The CFPB has answered the burning question of how many collection calls is too many. Starting November 30, 2021, seven calls within seven consecutive days is the limit.
More collection calls than that constitutes prohibited harassing conduct. And harassing conduct violates the Fair Debt Collection Act.
Remember that the FDCPA governs the conduct of debt collectors collecting for the original creditor. The original creditor can, lawfully, call more often.
Unless you live in California, where the Rosenthal Act makes the protections of the FDCPA apply to the original creditor, too.
The background and text of the new collection rule appears here.
Collection calls include email
The new rule also expands its coverage of collection calls to include electronic communication such as email and texts. So, regardless of the medium, seven is still the limit.
Additionally, the consumer must be afforded a “reasonable and simple” way to opt out of communications at a particular phone number or email address.
The consumer must also be able to place a “do not contact” request through that method of communication. So, if the debt collector contacts you by text message, you can exercise your right not to be contacted about the debt via text.
Violations have consequences
The FDCPA provides that a debt collector who violates the law may have to pay the affected consumer
- physical and emotional distress,
- financial loss,
- statutory damages, and
- attorneys fees for enforcing rights under the law.
Key to any action by a consumer against a debt collector is evidence. That means that if you think your rights are being violated, or may be violated, keep a record. Write down the day, time, and content of each contact with a debt collector.
Take note of your physical and emotional reaction to the call.

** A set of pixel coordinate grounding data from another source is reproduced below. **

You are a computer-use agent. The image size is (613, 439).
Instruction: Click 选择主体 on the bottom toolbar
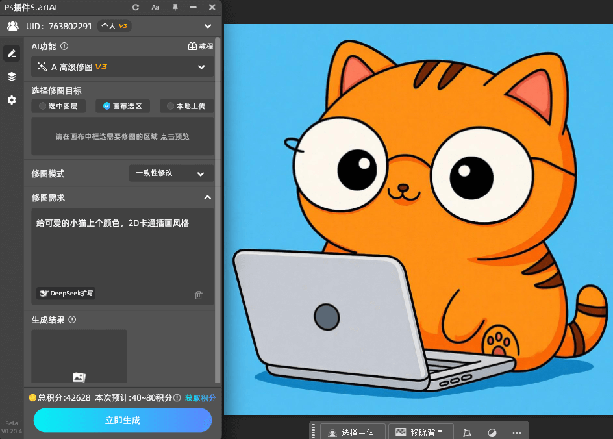351,432
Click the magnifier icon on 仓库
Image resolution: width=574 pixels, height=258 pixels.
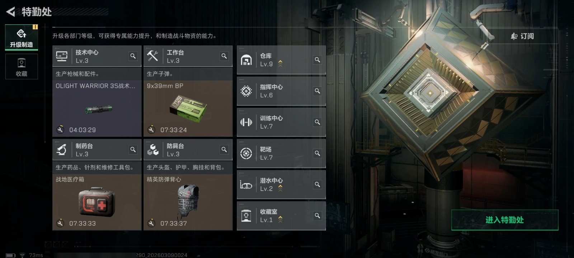click(x=317, y=60)
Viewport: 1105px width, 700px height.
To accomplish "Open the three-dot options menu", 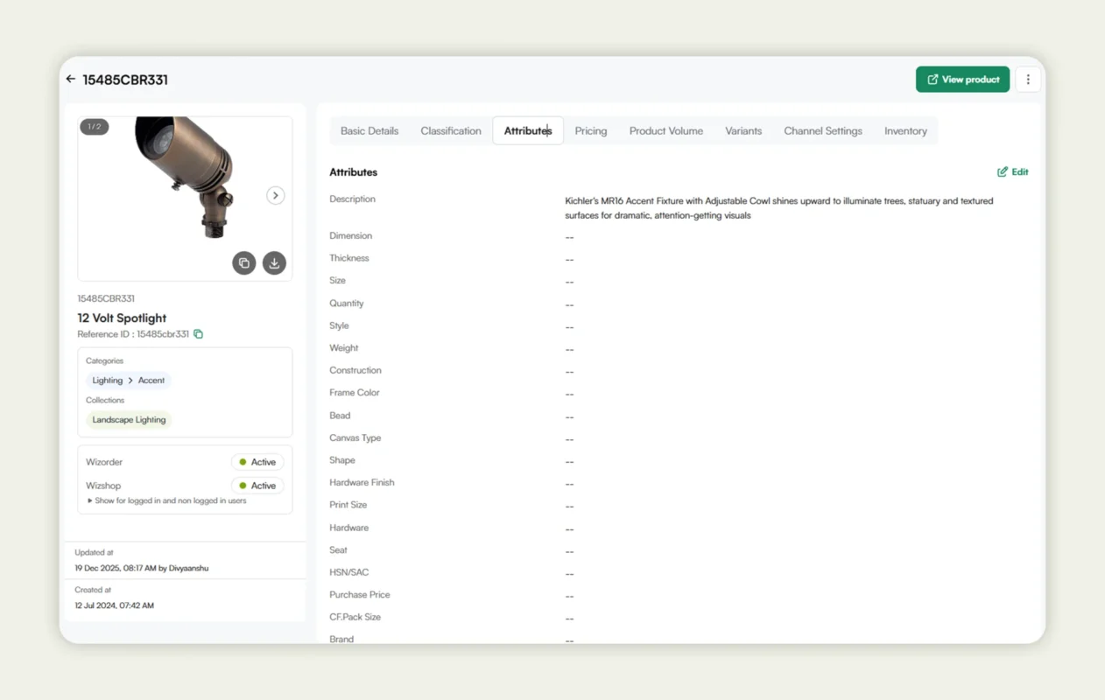I will [x=1028, y=79].
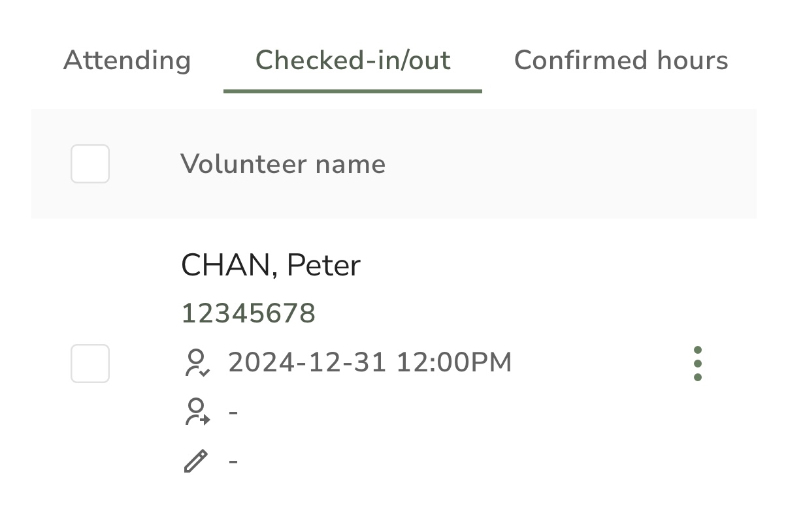The image size is (788, 515).
Task: Click the pencil edit remarks icon
Action: click(x=196, y=461)
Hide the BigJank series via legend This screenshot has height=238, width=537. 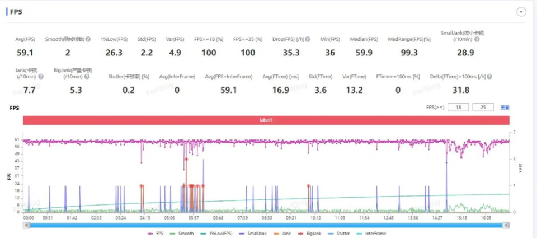pos(310,234)
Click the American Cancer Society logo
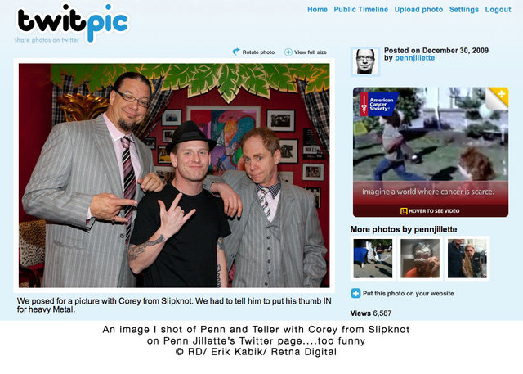 [x=379, y=104]
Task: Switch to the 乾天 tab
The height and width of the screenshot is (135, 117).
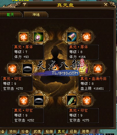Action: [x=11, y=15]
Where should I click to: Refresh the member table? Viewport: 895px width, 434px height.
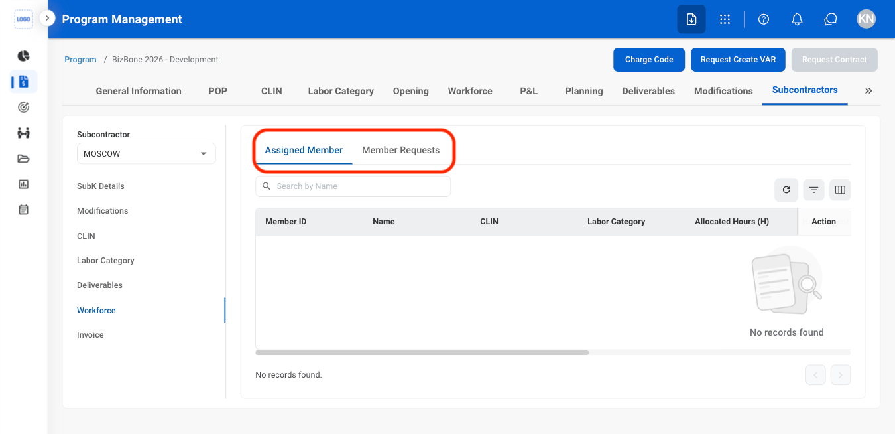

Record if the debt collector’s actions interfere with your family or work life.
These detailed and contemporaneous records will lend substance to any claim for damages you make under the FDCPA.
Look at the big picture
If you are subject to multiple debt collection efforts, it may be time to consider a global remedy for your financial situation. Stress is deadly and is not to be underestimated as a health risk.
Consider making an appointment with a financial counselor (not a debt settlement organization) for some input as to your options. Bankruptcy attorneys also have a wealth of experience looking at finances with an eye to whether there is a non bankruptcy option.
Be proactive to deal with your debts.